De fructueux et amicaux échanges se tissent entre Geneviève et les responsables de l’Institut Pikler à Budapest. Ils donneront lieu à l’organisation de séminaires cliniques, de symposiums, tel celui-ci : « Du corporel au psychique » pour mettre en évidence le rôle du soin dans la construction psychique du sujet et de l’élaboration d’un « vrai self », la valeur thérapeutique du soin. Et à la conception de films pour faire connaître des travaux de recherche de l’Institut sur les différents niveaux d’attention du bébé, le développement des relations entre enfants et, bien sûr, sur la motricité libre.
Avec Geneviève, Bernard Martino a réalisé aussi ce beau film qui présente E. Pikler le travail de la pouponnière de Budapest: « Lóczy, une maison pour Grandir ».
Dans toute sa vie professionnelle, et aussi dans ses relations familiales, Geneviève a cherché, avec une grande rigueur d’observation et de pensée, à mieux connaître les bébés et jeunes enfants et à développer et transmettre les conditions nécessaires à leur épanouissement et leur accueil « bien-traitant ». Elle a récemment souhaité partager le fruit de ses recherches, ses compréhensions et même ses questionnements avec les professionnels mais aussi avec les parents dans cet ouvrage qui vient de paraître « Les premières années de Bébé. Son bien-être et ses compétences jour après jour »

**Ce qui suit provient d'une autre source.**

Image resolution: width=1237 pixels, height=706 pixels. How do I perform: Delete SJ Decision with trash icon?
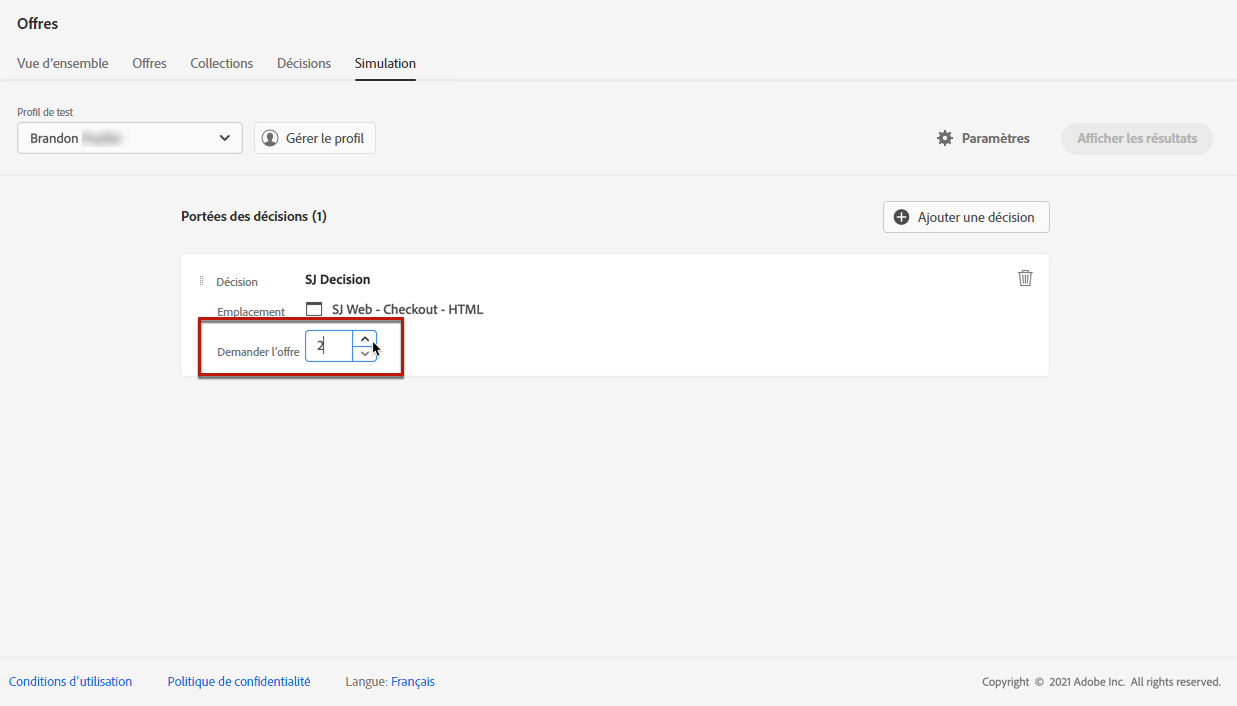tap(1025, 278)
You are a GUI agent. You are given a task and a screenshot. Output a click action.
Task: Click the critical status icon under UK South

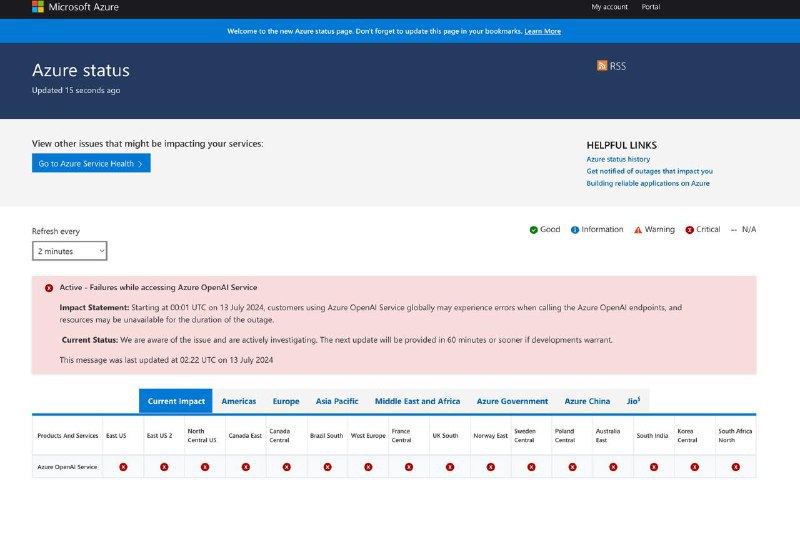(x=449, y=467)
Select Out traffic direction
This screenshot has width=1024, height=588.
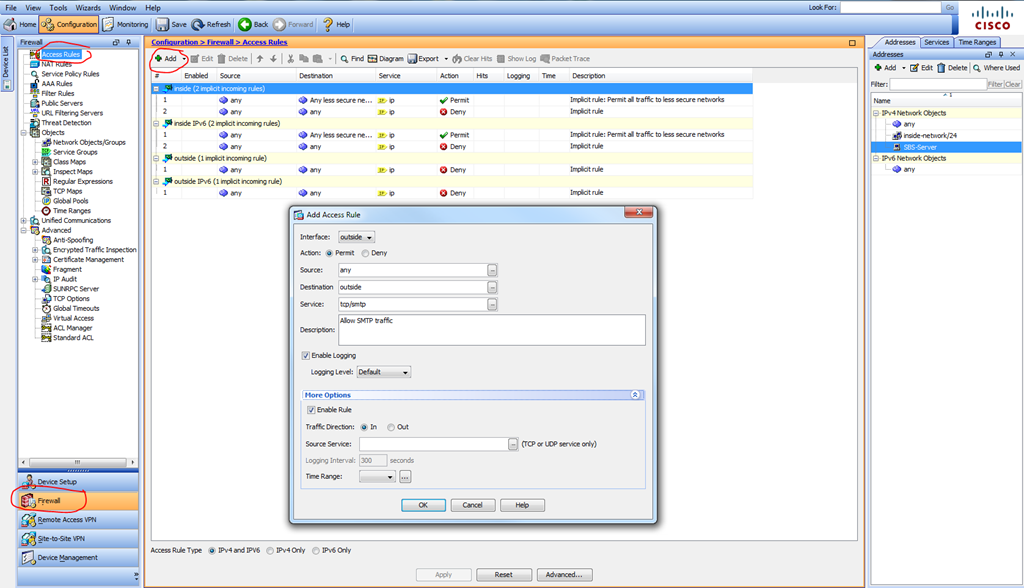391,427
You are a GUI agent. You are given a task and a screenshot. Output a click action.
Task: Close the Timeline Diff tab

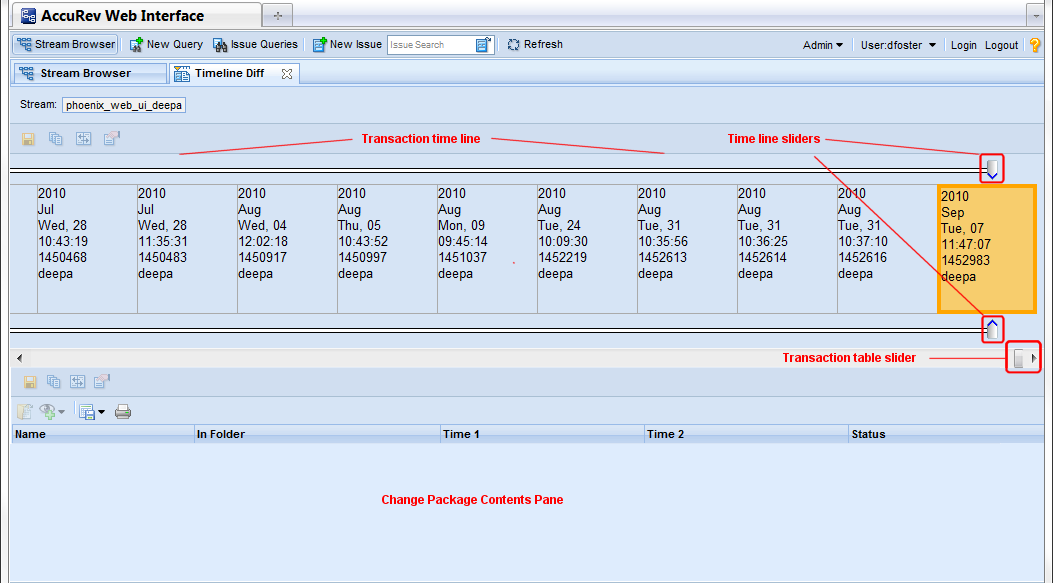coord(286,74)
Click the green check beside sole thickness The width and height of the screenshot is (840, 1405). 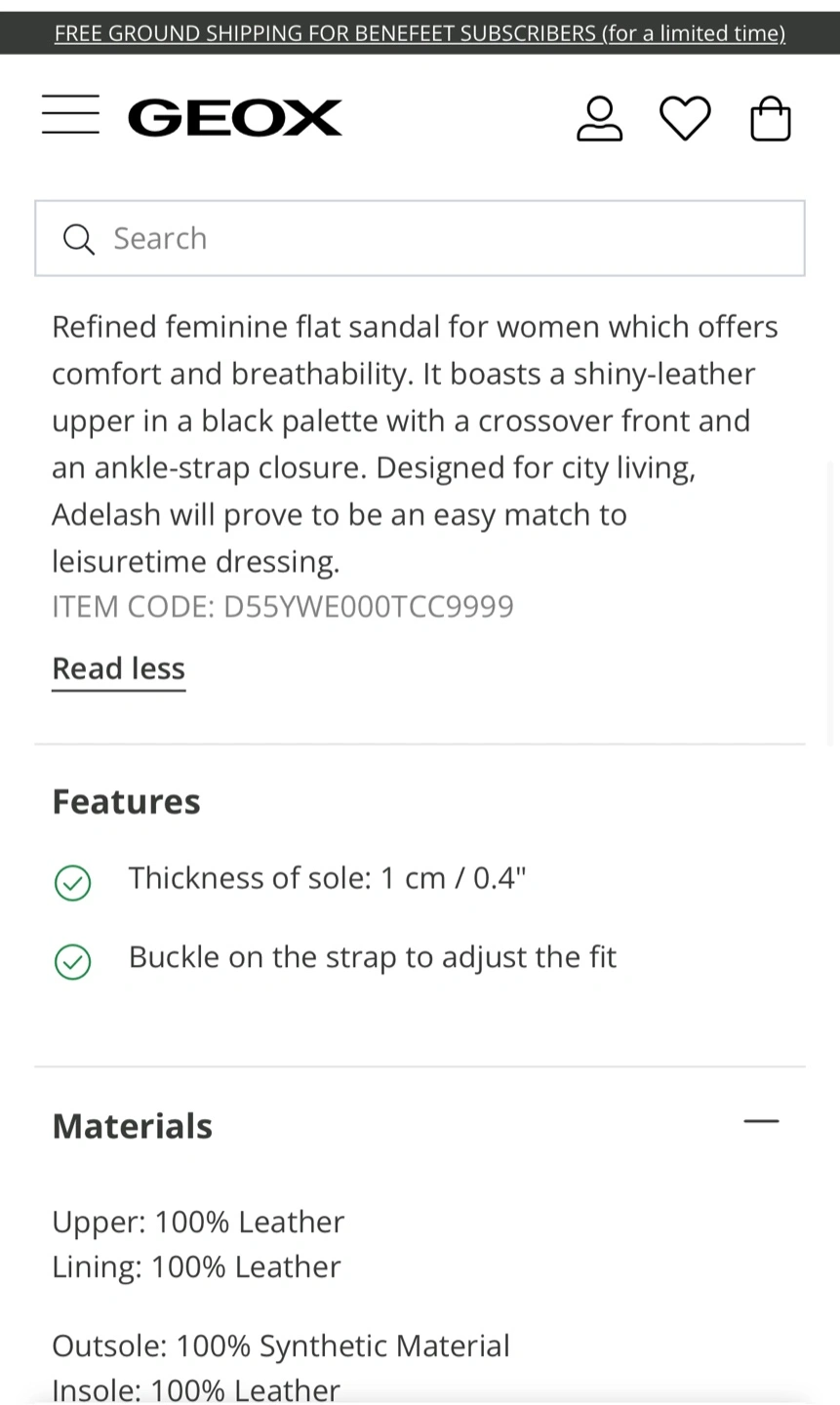click(x=73, y=883)
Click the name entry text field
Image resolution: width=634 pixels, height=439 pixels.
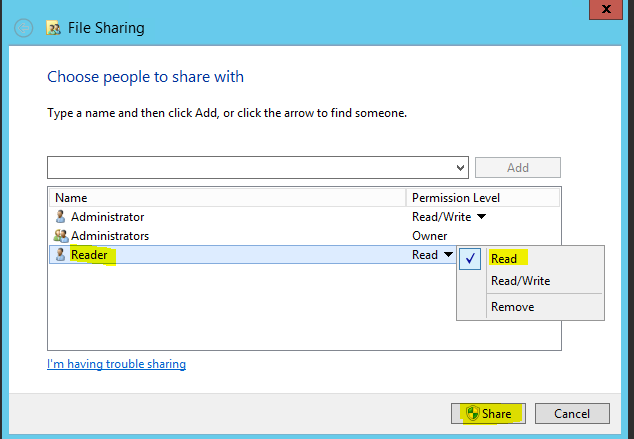coord(250,168)
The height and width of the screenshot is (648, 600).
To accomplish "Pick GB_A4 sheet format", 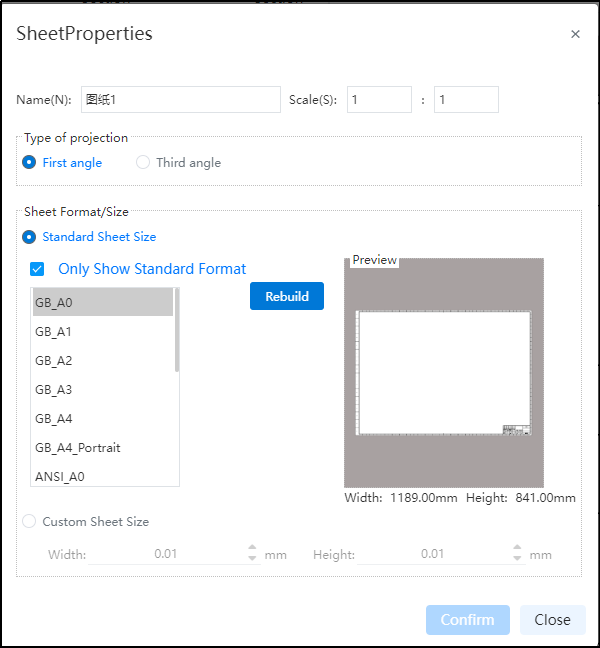I will (x=103, y=418).
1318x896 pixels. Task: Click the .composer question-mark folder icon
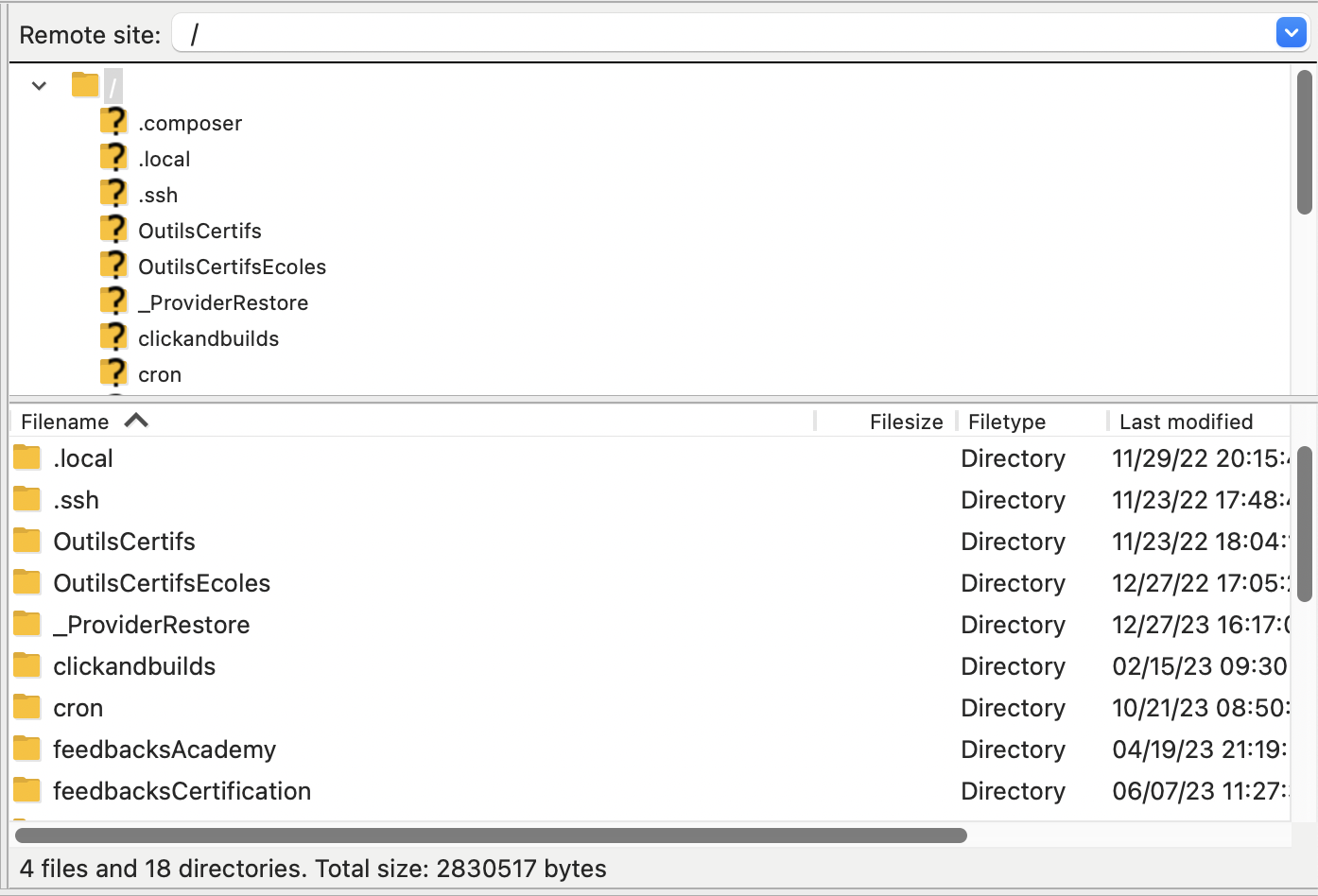click(113, 120)
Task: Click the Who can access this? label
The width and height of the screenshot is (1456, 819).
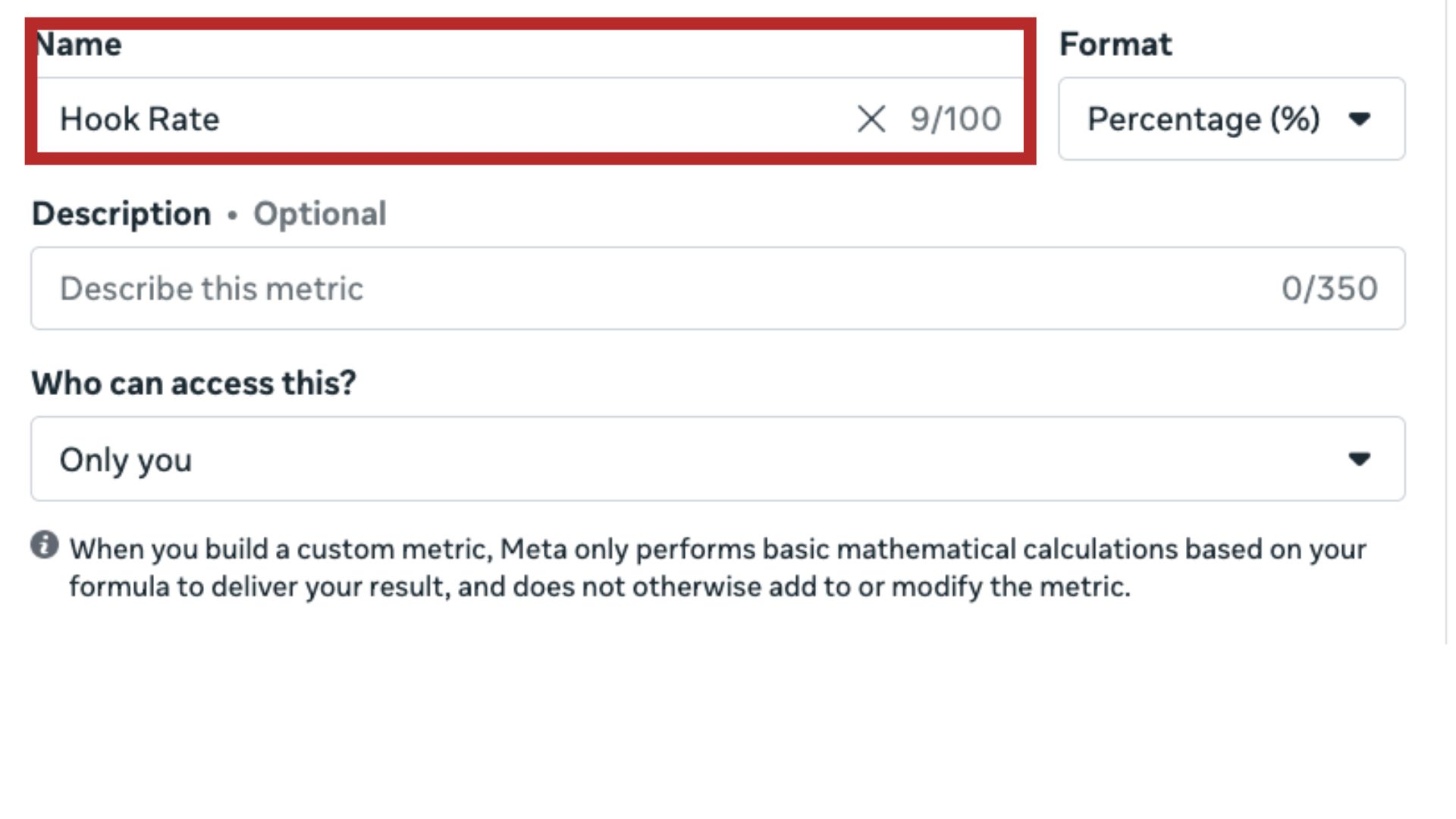Action: click(x=193, y=383)

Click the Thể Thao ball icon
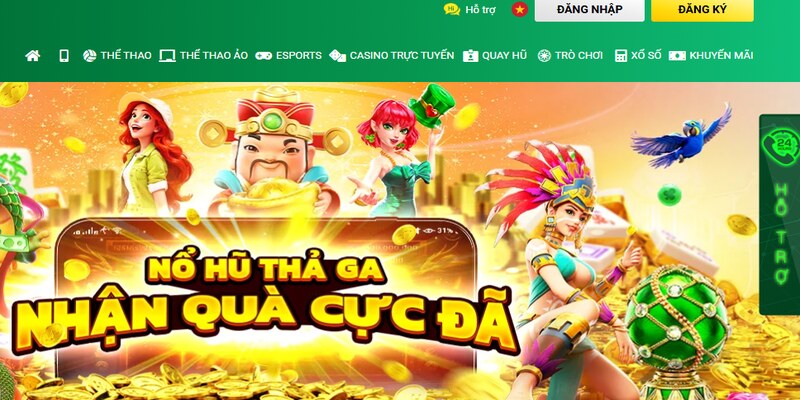pos(89,56)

Et, encore dans ses dernières années, alors qu’elle vivait en maison de retraite, elle s’intéressait aux conditions d’accueil et de vie des personnes dépendantes, aux conditions de travail des soignants…
Quel riche parcours d’humanité et d’humanisation !
J’ai eu cette grande chance de pouvoir la côtoyer pendant de nombreuses années. D’abord en tant que psychologue à la pouponnière de Sucy où j’y ai appris mon métier, l’observation, la clinique et ses articulations avec la vie institutionnelle. Puis, en tant que directrice de l’association Pikler Lóczy pendant plusieurs décennies. Elle savait accorder sa confiance à de tous jeunes professionnels, sans les laisser seuls, en les accompagnant dans leur mission. Elle se souciait sans cesse de chacun des acteurs d’une institution, que ce soit les gestionnaires, la directrice, les auxiliaires ou les personnes chargées de l’entretien ou des repas qu’elle considérait et respectait comme des maillons complémentaires et indispensables d’un projet commun…. Mais, elle était très exigeante, exigeante pour assurer le meilleur pour les enfants et aussi pour que les professionnels donnent et découvrent le meilleur d’eux-mêmes. J’y ai appris que l’exigence – bienveillante – construisait et renforçait l’estime de soi…
Toute ma gratitude à Geneviève pour cette rencontre exceptionnelle et en souhaitant que pendant très longtemps sa pensée reste vivante et ses apports bénéfiques à de nombreux enfants, leurs parents et leurs soignants.